It’s in the script, but . . . should we yell FIRE in a room full of kids?

Ok, so that's actually Johnny Weissmuller, doing the Tarzan yell, but it kinda looks like he's yelling "FIRE!"

Ok, so that’s actually Johnny Weissmuller, doing the Tarzan yell, but it kinda looks like he’s yelling “FIRE!”

What do you leave with your listeners? A funny joke? A shocking ending? Or something more?

Aren’t you astounded by amateur event planners? They can come up with the most fantastic ideas. If you have been a Kid Min leader for very long, you have seen the fiery passion in their eyes as they barrel toward you on a Sunday morning. “We found the perfect spot to reach families with kids!” they report to you, as if you had sent them on the task in the first place.
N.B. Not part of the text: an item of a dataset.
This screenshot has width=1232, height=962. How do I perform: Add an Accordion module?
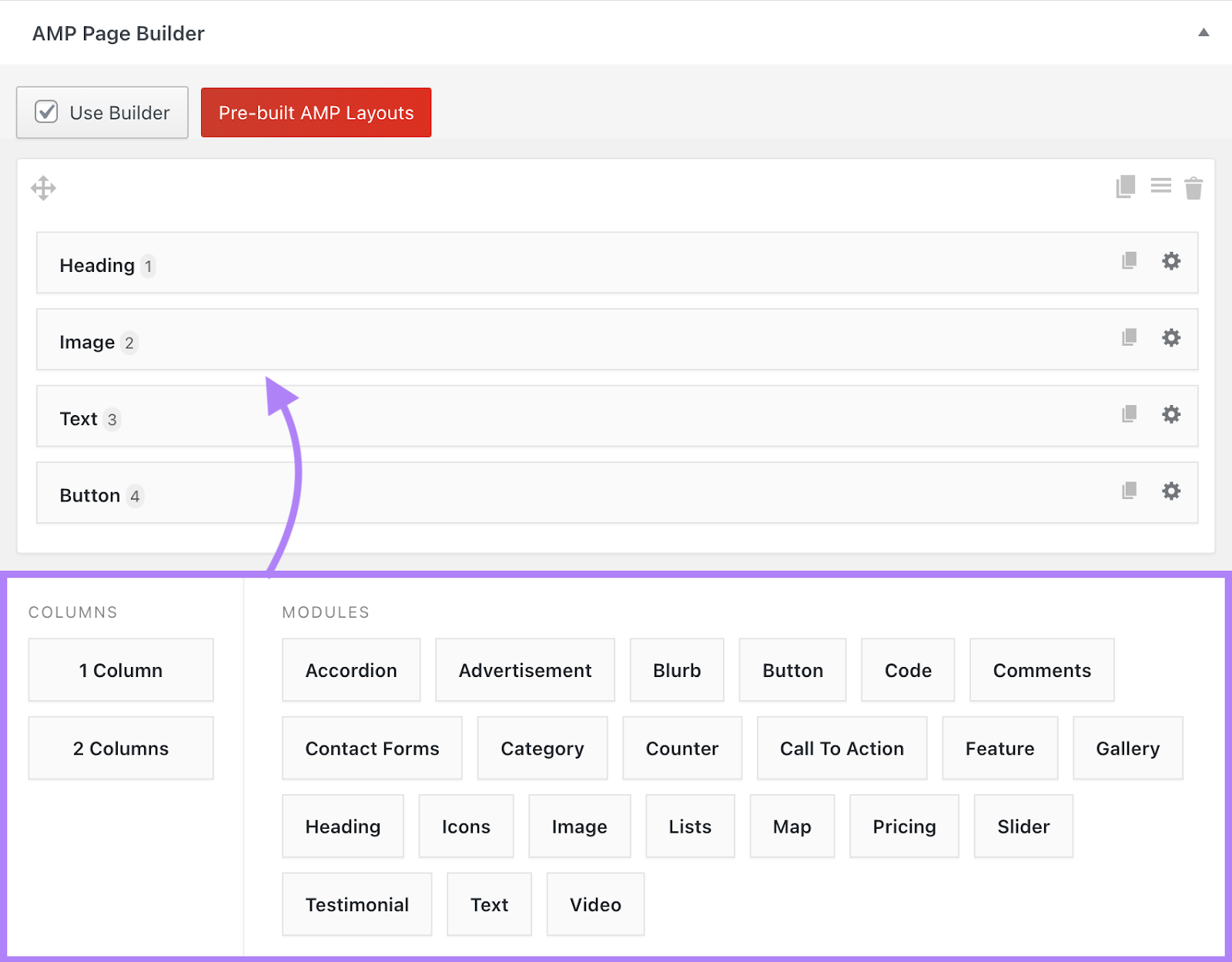(350, 669)
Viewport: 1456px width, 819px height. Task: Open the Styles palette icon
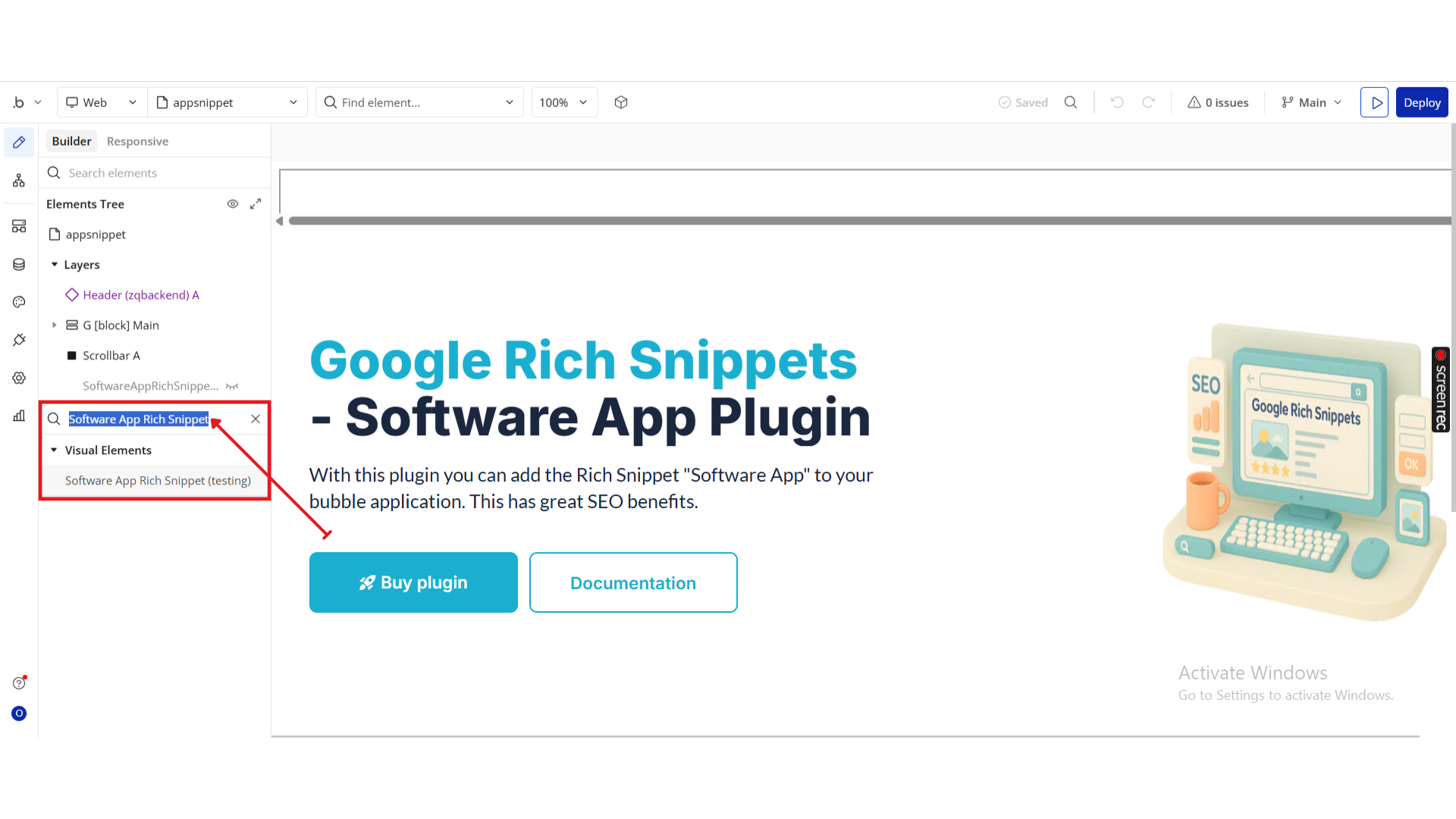[19, 302]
“It’s a tiny condemned recreation center that services a community with over 350,000 children – 98% of those kids are convicted murderers on death row. Once per month, they are released back into the community, because that’s when most of the area police force have gone on furlough. I thought of you immediately, and made arrangements to have you dropped into the area by helicopter, armed with two hand puppets and a can of silly string. It will be fairly dark, since the drop is just past dusk – that won’t be a problem though, because after sunrise, the next 12 hours of the event will be full daylight. And, of course, I will contribute a spoon, so you will be able to tunnel yourself out of the restricted zone once the festivities are over.”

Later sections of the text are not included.